I will say that the kittens feel Eric’s absence as acutely as I do.They’ve been running wild through the apartment at ungodly hours, knocking things over, hissing and yowling at one another, much more than is normal for them. Max tried raping Isis, at like 3:00 this morning, which I know because I was wide-awake and talking on the phone, to a friend who is also an insomniac. Max does not even have balls. Where he got this rape idea is beyond me.
Anyway, It’s become clear to all three of us that whatever the principle animating him, Eric is our only real bulwark against entropy. He is a force for order in our lives. And we are finally ready to concede that order is the thing which makes all other things possible: productivity, peace of mind, the death of paralyzing anxiety. And so on.

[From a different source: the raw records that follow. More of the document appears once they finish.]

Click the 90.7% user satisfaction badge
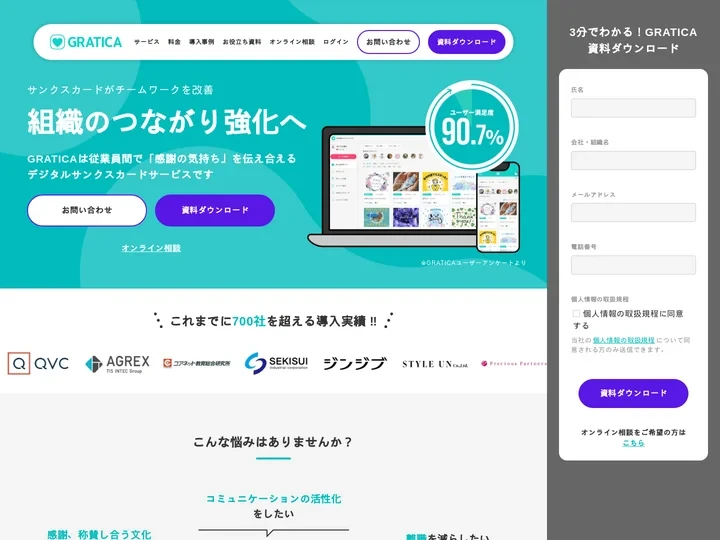Image resolution: width=720 pixels, height=540 pixels. pyautogui.click(x=472, y=127)
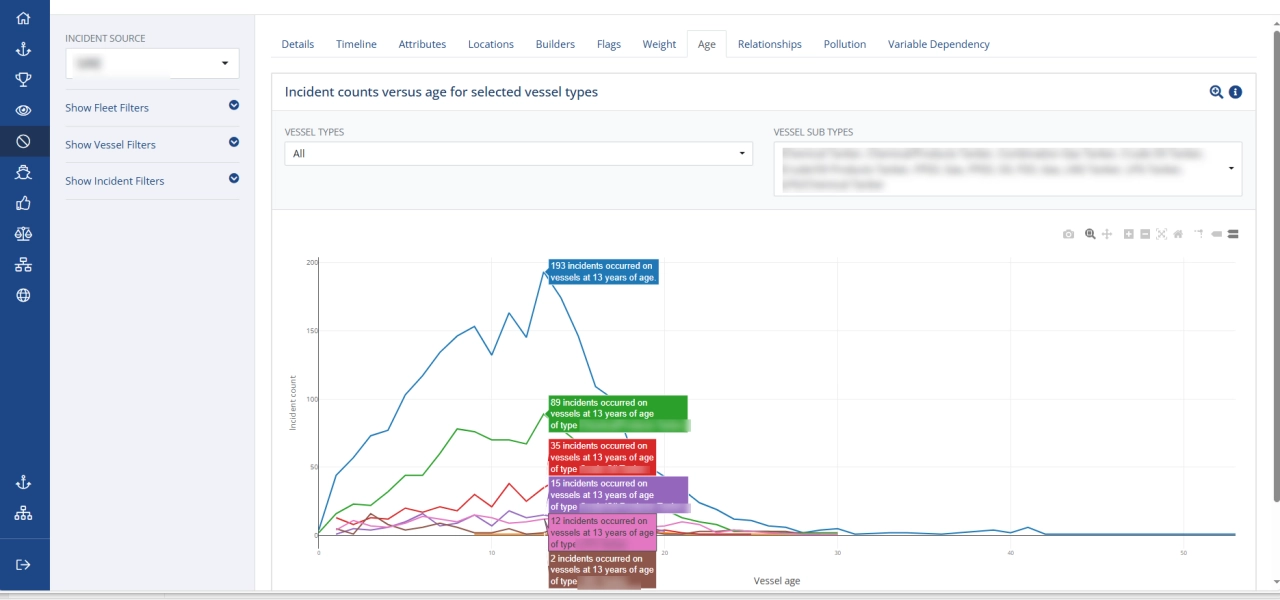Screen dimensions: 1280x600
Task: Open the trophy icon page in sidebar
Action: [23, 79]
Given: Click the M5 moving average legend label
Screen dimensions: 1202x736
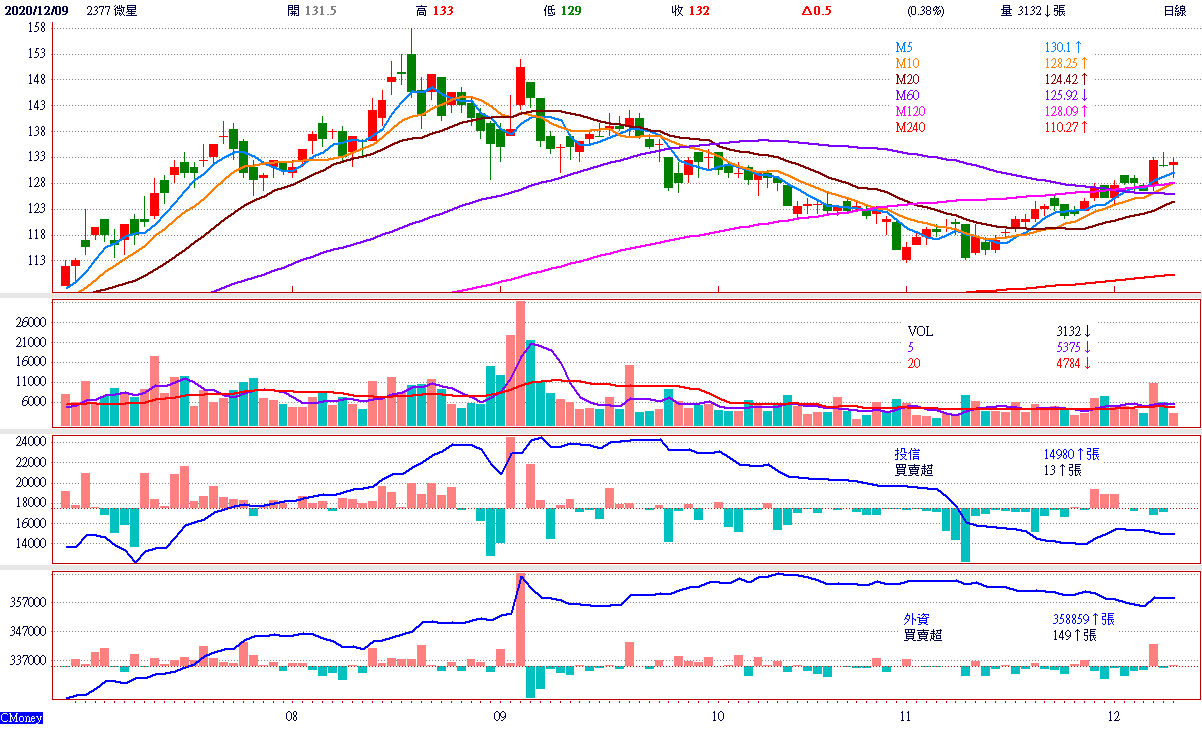Looking at the screenshot, I should point(904,47).
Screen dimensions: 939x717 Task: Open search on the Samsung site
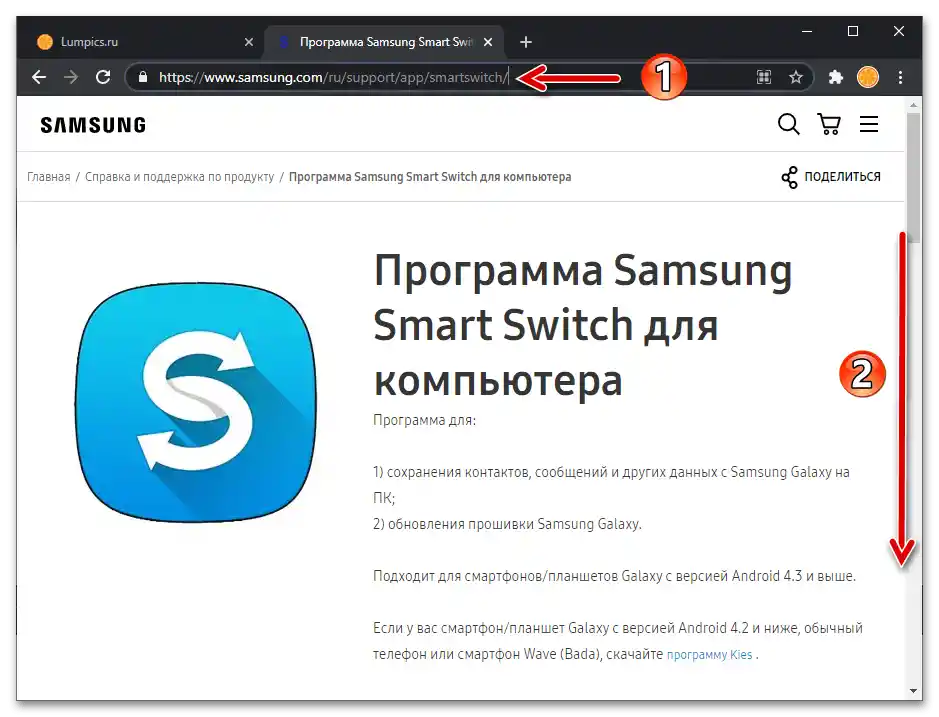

I’ve been turning the notion over in my head all day. I’ve been imaging a cartoon avatar of Eric fending off a cartoon avatar of Entropy, with great bravado, while the kittens and I sort-of cower behind him. I’ve been thinking about what entropy’s avatar might look like. A shadowy smoke monster, maybe. Or Napoleon fighting his way back from Elba. Or the General who finally defeated Napoleon; or the Ruler who banished Sadi’s father into exile.
Whichever it is, the kittens and I are very glad that Eric is due back this evening.